Mouthing and nipping may be taken as normal behavior in a puppy, but when your grown dog carries on this way, you should take it as a sign that you need do something about it. A quick look at the statistics on dog biting in the US is quite sobering, enough to spur you into action if you have a troublesome canine with a biting problem.

Consider this: the CDC (Centers for Disease Control and Prevention) reports that over 4.7 million dog-bite incidents happen annually in the United States, of which 0.8 million require medical attention, with almost half of the cases involving children.

What’s even more concerning is that most dog bites happen in situations where the victim is familiar with the dog (75% of dog bites occur on the owner’s property), making it all the more important to educate people – as well as children – on what to do to prevent getting bitten.

Why do dogs bite?

According to Dr. Sophia Yin an animal behaviorist, the most common reason why dogs bite is fear. She says:

Generally, fearful dogs start off by trying to stay away from the things that scare them.

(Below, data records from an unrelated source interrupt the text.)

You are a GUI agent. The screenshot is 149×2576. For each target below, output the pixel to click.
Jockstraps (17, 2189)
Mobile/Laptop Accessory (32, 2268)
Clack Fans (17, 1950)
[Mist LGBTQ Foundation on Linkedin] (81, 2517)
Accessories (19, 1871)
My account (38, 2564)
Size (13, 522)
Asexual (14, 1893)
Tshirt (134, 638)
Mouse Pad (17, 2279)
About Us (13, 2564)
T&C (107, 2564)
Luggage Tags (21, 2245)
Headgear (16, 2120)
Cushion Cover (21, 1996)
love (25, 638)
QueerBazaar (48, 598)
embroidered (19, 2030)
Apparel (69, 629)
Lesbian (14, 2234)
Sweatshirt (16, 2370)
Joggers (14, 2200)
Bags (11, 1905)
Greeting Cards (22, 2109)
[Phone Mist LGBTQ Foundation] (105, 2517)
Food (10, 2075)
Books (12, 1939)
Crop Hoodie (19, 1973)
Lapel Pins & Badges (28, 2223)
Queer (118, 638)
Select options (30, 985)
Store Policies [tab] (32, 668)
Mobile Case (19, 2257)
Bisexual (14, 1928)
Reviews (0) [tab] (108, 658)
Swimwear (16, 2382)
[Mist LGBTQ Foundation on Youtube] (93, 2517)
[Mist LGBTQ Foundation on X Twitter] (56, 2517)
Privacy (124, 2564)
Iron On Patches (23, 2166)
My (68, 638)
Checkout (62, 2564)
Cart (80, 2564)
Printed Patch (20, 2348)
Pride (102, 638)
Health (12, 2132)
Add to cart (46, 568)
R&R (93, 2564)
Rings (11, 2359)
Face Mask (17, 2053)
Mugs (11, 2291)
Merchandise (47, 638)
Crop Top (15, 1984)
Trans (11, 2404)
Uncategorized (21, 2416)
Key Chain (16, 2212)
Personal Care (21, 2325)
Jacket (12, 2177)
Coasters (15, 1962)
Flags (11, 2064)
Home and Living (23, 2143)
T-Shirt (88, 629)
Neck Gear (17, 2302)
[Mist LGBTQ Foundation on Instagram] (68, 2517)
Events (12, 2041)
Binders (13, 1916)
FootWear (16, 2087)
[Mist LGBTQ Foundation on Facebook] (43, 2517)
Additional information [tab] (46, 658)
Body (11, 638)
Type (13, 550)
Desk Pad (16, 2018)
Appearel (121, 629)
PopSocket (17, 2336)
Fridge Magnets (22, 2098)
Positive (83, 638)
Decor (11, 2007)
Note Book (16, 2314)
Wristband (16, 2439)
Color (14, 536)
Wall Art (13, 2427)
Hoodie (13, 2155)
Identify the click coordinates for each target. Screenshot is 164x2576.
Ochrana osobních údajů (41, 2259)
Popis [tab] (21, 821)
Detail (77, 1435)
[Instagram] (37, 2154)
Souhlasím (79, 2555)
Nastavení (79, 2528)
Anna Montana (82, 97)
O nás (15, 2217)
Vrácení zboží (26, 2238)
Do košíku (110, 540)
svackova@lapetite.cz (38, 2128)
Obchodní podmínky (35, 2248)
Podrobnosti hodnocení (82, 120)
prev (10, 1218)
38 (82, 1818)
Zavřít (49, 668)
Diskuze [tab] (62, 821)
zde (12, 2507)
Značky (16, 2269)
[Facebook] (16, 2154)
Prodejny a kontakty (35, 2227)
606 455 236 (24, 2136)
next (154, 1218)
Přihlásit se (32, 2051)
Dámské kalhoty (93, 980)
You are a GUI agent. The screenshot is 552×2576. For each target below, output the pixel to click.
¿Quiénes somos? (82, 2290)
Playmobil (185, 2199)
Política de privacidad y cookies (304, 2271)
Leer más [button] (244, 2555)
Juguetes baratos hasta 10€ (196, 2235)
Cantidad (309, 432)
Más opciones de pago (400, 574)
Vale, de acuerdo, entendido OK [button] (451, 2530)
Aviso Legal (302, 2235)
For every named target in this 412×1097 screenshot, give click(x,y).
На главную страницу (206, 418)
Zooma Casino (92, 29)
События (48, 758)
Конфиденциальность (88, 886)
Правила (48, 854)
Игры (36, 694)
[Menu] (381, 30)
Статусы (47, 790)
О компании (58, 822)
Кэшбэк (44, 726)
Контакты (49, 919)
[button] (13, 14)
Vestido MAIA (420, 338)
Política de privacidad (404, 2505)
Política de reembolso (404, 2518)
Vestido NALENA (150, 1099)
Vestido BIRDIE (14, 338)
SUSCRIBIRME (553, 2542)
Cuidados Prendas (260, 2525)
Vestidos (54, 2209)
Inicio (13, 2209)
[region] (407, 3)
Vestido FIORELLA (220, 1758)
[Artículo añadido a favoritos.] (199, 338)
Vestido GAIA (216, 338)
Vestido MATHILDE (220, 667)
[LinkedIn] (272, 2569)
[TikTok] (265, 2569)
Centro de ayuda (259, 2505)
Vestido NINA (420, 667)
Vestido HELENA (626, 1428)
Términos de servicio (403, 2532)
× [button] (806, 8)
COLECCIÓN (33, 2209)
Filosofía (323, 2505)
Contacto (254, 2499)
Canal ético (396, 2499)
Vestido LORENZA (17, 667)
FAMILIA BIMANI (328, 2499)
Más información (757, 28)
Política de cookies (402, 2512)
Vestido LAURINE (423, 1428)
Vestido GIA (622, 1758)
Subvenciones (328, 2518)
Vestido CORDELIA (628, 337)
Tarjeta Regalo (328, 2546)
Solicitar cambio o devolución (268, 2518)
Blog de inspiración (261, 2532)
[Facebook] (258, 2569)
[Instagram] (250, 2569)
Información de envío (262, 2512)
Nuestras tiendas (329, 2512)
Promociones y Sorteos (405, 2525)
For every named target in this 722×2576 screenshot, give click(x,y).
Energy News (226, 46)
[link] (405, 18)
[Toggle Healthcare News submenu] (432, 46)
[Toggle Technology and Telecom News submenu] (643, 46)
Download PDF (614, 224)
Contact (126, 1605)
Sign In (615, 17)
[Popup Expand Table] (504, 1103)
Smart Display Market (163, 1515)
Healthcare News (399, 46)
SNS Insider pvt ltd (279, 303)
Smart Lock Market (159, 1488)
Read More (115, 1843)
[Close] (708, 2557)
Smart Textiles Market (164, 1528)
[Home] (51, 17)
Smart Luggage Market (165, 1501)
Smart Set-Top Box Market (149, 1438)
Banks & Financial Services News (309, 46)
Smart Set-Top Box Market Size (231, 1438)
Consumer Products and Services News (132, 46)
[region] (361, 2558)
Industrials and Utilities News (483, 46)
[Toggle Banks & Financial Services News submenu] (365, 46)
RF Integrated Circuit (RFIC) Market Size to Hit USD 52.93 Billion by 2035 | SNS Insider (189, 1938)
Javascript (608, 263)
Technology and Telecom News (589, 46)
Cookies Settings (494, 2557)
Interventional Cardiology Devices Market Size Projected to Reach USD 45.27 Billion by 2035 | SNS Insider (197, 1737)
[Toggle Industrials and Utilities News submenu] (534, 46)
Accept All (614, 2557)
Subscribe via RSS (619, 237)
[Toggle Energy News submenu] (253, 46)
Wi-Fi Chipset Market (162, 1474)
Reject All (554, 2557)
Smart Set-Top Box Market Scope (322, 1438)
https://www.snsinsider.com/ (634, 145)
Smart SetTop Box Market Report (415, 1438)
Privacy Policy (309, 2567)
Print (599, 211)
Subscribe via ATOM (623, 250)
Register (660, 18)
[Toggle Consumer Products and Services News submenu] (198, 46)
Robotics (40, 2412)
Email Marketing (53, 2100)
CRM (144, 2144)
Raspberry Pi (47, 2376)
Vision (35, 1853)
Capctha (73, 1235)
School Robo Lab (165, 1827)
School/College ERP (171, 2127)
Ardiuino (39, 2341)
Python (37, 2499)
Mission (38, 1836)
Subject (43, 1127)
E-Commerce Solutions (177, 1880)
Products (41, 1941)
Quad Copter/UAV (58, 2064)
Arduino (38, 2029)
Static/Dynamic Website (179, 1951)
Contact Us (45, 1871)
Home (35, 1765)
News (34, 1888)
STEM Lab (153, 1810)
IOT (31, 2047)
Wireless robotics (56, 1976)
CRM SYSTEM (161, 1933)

But as they are confronted with scary situations repeatedly, they can learn that offense (barking, snapping, biting) is their best defence because it makes the scary people go away.”

You can tell when your dog is feeling threatened or anxious by reading his body language, which is quite different compared to when he’s mouthing, play biting or nipping. When a dog is fearful or anxious he will cow a little and pin his ears back. The fur along his back may stand up, and he may pant even when he’s not hot. Direct eye contact and baring of his teeth may be another sign that he’s about to bite, so you should be on the lookout these signals.

As a pet owner, you should be aware of any stimulus that may cause your dog anxiety. Your canine friend is likely to be nervous in new surroundings, around people he hasn’t met before, or for other reasons we shall look at more deeply.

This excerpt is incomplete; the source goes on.